Streptomycin is the drug of choice for all forms of tularemia. Untreated, cases have a fatality rate of 5 - 15%. A live attenuated organism vaccine is available but its use is restricted to those persons who are at risk. Immunity appears to be cell mediated. One must avoid handling infected animals, watch out for ticks and utilize clean water supplies.

ERYSIPELOID

This is an occupational disease of butchers, meat processors, farmers, poultry workers, fish handlers: swine and fish handlers are particularly at risk. The causative agent, Erysipelothrix rhusiopathiae, is a Gram-positive anaerobic rod which infects through skin abrasion while handling contaminated animal products or soil.

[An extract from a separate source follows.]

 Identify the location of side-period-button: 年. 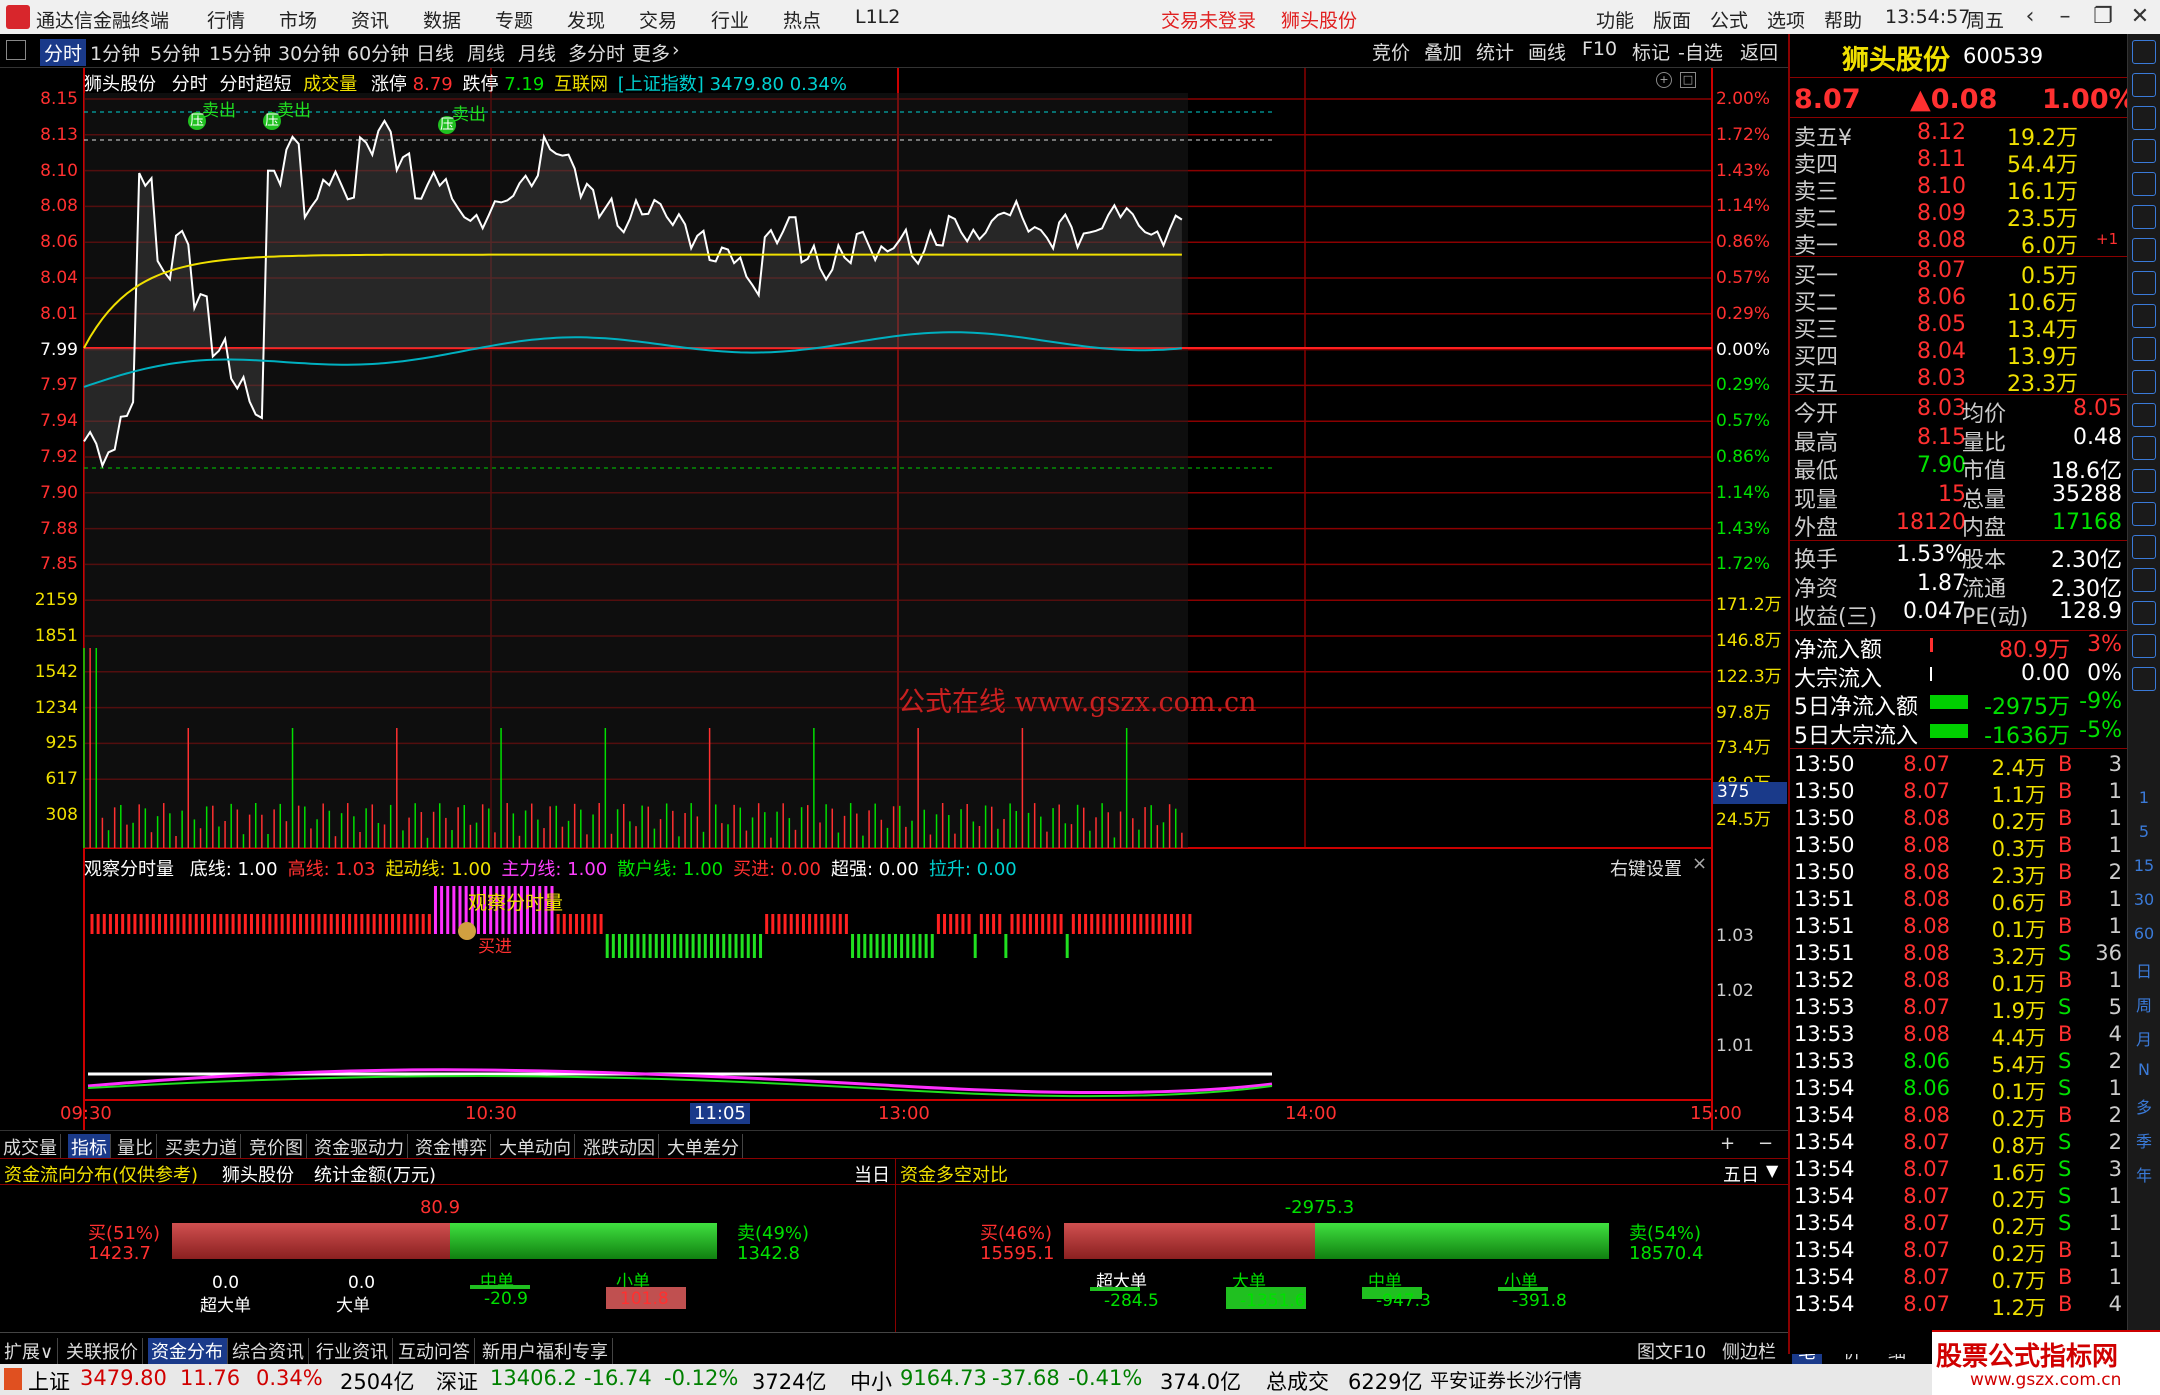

Generally, the organism produces an inflammatory skin lesion, on fingers or hand, which is violaceus and has a raised edge. It spreads peripherally, as the discoloration in the central area fades. The painful lesion is pruritic and causes a burning or throbbing sensation. It lacks suppuration and thus is distinguishable from staphylococcal erysipelas. Diffuse cutaneous infection and septicemia are rare. The organism can be cultured easily on most laboratory media. It is easily treatable with penicillin.